Linux finger command

The finger command in Linux is used to display information about users on a system. It provides details such as the user’s login name, real name, terminal, login time, idle time, and more. The finger command can be used to check the status or retrieve information about specific users.

Here’s an overview of how to use the finger command:

The basic syntax of the finger command is as follows:

finger [username]

Here’s how you can use the finger command:

  1. Display information for a specific user:
    To display information for a specific user, you can run the finger command followed by the username. For example:
   finger username

Replace username with the actual username of the user you want to retrieve information for. This will display detailed information about the user, including login time, idle time, home directory, and more.

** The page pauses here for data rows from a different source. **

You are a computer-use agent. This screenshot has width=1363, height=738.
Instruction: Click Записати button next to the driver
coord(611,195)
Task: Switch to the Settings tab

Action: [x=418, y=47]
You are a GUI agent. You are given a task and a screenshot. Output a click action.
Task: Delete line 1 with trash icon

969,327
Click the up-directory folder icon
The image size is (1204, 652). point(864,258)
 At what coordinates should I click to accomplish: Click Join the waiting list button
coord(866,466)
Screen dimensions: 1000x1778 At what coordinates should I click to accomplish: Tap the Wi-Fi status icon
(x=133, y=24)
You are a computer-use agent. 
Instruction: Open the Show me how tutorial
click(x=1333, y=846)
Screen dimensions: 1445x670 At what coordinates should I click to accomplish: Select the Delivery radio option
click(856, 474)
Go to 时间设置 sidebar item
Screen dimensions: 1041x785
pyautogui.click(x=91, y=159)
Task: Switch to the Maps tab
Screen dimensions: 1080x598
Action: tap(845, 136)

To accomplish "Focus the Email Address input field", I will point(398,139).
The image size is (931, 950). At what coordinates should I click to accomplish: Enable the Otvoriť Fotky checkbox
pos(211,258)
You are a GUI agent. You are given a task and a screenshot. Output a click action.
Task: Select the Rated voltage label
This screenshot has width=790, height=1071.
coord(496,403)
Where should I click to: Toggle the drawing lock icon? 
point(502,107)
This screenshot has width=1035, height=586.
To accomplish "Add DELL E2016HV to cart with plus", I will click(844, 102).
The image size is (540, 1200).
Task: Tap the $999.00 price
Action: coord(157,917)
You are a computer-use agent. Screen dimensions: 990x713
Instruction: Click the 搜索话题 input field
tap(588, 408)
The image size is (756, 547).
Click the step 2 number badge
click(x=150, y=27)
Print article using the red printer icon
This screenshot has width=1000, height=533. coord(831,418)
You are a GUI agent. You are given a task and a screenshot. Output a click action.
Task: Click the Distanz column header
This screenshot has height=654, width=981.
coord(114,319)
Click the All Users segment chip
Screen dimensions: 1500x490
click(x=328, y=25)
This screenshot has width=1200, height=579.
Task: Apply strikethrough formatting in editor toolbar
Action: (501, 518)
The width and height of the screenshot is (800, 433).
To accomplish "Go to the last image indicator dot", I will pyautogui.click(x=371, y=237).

For example, to retrieve information for the user “john”, you would run:

   finger john
  1. Display information for all logged-in users:
    If you want to check the status of all currently logged-in users, you can run the finger command without specifying a username. For example:

This will display information for all users who are currently logged in to the system.

  1. Customize the output:
    The finger command provides several options to customize the output. For example:
  • -s: Displays a short format of the output.
  • -l: Displays a long format of the output with additional details.
  • -m: Forces display in a multi-line format.
  • -p: Displays the user’s plan file, if available.
  • -h: Displays a help message with available options. You can combine these options as needed. For example, to display a long format output with the user’s plan file, you would run:
   finger -l -p username

Replace username with the desired username.

Please note that the availability and level of information provided by the finger command may vary depending on the specific Linux distribution and configuration. Additionally, some Linux distributions may have the finger command disabled by default due to security reasons.

For more detailed information and additional options related to the finger command, you can refer to the finger command’s manual page by running man finger in the terminal.